## Assigned task
Repeat only the stretch of lines below that runs from the line with "Given: Click the Iron / Fer 0 mg row" through the line with "You are a computer-use agent. Viewport: 868px", unaltered.

Given records Block Start

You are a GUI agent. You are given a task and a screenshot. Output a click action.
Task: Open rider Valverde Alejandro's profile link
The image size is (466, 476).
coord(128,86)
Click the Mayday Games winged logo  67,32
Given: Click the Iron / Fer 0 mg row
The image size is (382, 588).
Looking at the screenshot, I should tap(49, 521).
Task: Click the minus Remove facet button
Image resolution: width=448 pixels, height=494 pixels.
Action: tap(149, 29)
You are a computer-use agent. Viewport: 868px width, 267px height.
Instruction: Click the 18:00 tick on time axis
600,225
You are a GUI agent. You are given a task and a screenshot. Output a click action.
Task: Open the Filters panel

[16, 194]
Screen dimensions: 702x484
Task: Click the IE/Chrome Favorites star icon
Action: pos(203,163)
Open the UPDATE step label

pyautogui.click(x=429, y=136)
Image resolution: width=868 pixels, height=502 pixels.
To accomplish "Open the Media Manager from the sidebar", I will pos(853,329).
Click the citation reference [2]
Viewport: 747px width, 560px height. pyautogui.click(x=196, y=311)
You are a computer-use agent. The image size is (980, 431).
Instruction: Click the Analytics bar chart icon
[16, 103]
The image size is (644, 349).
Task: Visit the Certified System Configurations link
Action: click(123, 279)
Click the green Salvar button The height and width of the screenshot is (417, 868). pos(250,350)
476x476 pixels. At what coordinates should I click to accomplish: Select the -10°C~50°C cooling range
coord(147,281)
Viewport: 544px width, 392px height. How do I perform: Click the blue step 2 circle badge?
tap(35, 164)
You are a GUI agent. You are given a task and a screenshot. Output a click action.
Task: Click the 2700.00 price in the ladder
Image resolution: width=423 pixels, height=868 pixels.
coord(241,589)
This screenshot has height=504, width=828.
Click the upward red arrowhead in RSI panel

Given records Block End

## Response area
Given: Click the Iron / Fer 0 mg row
The image size is (382, 588).
Looking at the screenshot, I should tap(49, 521).
Task: Click the minus Remove facet button
Image resolution: width=448 pixels, height=494 pixels.
Action: tap(149, 29)
You are a computer-use agent. Viewport: 868px width, 267px height.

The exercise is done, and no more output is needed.